By Sarah Hogsed
Register News Writer
Describing the fight against drug addiction as a game of “whack-a-mole,” Attorney General Jack Conway told county leaders Wednesday at a Berea Chamber of Commerce luncheon that his office is dedicated to promoting more treatment options.
Conway acknowledged that recent legislation has led to the closure of nearly half the painkiller-dispensing clinics in the state, but this has led to an upswing in heroin trafficking.
“(Painkillers and heroin) have the same active ingredient,” Conway said.
Opiate addiction has destroyed thousands of Kentucky families, he added.
“The collateral damage of this issue has been devastating,” Conway said. “We need more treatment options in this state.”
In 2007, Conway’s office sued Purdue Pharmacy, the maker of Oxycontin (oxycodone).
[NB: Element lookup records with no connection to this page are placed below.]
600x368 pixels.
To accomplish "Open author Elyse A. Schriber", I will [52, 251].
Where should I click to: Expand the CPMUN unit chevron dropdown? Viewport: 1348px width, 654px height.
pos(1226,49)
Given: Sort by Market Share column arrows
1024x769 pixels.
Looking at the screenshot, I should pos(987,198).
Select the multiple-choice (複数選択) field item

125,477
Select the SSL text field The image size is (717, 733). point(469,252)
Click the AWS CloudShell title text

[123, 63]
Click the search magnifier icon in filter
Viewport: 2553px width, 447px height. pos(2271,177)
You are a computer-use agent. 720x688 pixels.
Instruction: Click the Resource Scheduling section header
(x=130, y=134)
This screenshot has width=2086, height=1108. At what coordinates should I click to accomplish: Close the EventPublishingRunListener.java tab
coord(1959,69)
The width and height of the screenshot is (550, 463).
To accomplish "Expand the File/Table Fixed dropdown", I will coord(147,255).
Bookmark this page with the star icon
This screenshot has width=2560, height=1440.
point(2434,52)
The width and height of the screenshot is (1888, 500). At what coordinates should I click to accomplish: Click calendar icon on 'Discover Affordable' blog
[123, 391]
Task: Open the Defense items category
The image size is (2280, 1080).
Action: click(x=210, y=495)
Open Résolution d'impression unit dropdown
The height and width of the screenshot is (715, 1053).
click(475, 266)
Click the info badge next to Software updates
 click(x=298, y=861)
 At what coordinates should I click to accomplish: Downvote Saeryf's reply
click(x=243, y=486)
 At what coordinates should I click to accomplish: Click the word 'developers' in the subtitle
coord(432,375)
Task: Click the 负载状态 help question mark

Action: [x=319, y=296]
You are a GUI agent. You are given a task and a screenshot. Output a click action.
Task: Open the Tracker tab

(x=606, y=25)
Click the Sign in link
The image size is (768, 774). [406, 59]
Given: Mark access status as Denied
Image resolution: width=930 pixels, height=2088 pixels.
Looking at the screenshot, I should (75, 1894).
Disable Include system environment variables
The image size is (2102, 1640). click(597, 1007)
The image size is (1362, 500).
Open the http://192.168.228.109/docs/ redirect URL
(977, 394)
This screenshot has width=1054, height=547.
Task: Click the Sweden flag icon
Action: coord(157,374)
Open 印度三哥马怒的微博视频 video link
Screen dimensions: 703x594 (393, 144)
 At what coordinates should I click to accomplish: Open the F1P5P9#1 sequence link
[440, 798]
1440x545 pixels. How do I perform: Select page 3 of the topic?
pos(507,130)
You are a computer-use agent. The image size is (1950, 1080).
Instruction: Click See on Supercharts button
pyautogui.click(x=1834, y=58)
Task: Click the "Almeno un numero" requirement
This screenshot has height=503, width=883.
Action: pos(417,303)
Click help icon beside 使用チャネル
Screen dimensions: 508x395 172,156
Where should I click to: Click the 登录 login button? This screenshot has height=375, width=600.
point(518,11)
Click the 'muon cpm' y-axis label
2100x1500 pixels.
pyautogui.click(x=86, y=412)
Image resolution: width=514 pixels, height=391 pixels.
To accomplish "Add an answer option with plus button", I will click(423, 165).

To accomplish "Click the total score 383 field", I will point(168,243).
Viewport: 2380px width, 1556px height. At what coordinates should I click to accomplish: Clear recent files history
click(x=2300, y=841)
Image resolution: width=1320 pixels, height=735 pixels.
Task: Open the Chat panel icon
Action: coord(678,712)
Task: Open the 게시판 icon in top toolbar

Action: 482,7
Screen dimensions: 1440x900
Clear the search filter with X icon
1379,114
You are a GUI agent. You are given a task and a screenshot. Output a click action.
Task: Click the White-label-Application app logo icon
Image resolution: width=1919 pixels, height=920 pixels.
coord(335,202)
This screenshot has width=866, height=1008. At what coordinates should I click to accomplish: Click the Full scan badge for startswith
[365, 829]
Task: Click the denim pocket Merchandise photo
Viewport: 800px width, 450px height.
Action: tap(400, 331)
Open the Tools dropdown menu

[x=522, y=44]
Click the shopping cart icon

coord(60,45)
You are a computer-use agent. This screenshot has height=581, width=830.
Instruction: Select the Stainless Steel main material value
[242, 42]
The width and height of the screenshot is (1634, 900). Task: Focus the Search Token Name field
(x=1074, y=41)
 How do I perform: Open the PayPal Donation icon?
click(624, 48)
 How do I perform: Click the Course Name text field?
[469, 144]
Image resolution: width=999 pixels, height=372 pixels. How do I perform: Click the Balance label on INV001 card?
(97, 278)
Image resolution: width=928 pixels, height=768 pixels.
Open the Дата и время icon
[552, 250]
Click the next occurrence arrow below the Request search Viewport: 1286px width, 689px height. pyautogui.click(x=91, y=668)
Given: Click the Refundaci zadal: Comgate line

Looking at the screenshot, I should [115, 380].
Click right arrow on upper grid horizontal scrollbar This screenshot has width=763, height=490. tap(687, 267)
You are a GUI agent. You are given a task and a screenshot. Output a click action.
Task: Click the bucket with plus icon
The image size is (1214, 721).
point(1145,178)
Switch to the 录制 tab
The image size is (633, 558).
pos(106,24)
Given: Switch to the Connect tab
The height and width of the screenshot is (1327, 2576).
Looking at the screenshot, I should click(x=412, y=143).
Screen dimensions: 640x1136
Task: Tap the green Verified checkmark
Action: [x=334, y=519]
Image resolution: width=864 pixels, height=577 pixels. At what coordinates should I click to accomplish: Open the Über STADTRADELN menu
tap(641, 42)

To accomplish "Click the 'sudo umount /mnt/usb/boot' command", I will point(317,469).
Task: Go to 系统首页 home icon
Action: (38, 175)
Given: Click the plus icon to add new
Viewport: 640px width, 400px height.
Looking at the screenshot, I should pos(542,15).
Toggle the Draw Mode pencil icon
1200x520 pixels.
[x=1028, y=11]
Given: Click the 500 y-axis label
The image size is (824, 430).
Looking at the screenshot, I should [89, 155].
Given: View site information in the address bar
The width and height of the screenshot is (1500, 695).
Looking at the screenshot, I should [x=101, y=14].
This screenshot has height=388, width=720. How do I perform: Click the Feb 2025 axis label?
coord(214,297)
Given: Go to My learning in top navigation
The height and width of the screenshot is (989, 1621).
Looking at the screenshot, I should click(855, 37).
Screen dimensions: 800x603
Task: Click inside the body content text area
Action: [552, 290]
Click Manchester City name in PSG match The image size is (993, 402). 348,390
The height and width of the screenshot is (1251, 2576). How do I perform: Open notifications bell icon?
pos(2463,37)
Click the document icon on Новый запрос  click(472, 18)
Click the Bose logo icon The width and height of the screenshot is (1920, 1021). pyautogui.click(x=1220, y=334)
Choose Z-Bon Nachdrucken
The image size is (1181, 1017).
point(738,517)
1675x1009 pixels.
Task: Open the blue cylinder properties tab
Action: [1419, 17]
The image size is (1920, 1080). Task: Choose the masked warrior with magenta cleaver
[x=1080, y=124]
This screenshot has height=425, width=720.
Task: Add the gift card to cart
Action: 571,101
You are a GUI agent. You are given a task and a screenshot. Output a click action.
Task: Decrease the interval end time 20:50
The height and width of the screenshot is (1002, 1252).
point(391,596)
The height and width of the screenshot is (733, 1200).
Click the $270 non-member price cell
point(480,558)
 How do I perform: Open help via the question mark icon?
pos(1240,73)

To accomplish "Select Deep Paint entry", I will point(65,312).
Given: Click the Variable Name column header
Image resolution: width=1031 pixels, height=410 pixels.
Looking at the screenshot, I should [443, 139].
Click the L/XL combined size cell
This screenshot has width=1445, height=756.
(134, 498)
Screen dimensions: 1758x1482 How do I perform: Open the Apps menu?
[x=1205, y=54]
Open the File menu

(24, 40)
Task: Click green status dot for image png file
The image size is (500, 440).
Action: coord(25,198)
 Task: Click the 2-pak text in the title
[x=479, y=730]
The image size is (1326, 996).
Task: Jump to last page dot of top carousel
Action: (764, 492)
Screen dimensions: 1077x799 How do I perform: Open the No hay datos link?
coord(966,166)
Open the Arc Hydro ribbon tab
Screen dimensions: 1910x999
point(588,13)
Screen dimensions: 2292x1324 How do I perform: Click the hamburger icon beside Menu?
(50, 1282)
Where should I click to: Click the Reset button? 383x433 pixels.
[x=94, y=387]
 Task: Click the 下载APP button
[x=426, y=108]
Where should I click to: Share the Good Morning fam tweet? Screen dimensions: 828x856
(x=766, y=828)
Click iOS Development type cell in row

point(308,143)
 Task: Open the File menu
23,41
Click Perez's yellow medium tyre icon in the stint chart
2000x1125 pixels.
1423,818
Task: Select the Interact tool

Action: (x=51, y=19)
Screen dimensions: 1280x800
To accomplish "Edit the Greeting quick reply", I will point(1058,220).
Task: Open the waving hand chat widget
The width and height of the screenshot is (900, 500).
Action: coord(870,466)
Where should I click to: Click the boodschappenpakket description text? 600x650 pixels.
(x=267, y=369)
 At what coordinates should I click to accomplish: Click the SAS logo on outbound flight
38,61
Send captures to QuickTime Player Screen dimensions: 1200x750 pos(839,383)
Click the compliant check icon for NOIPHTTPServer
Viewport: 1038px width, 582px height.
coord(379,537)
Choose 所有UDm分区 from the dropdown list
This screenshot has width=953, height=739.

The attorney general is alleging the company falsely promoted the drug to health care providers as less addictive than other pain medications.
Kentucky is seeking reimbursement for money spent on law enforcement, drug treatment programs and Medicaid prescriptions.
If the state wins the suit, Conway said Wednesday that he will push for the settlement money to be placed in a trust that will fund addiction treatment centers.
“We need more treatment beds in this state, whether it’s (for) painkillers or heroin,” Conway said.
Conway also touted the success of his office’s Cyber Crimes Unit. The unit has been successful in removing 400,000 child pornography images from the internet.
Conway said he saw the need for a centralized cyber crimes unit because individual county and city law enforcement agencies didn’t have the resources to quickly to pull evidence from suspects’ computer hard drives.
“If you send a hard drive to us, we’ll send it back in about a week,” Conway said.
His office has processed about 6,500 computer hard drives that had data used for evidence in criminal cases.
Conway also briefly discussed the state’s ongoing investigation of for-profit colleges. About 20 additional state attorneys general have joined in the action. One of the colleges being investigated, National College, has a campus in Richmond.
Conway said most for-profit colleges tend to be much more expensive than state schools, and 90 percent of their funding comes from state financial aid students use to pay tuition fees.
“If they’re going to make a profit, they need to abide by Kentucky consumer protection laws,” Conway said.
A representative from National College attended the luncheon, and afterward she publicly thanked Conway for speaking to the group and invited him to visit Richmond’s or any other National College campus.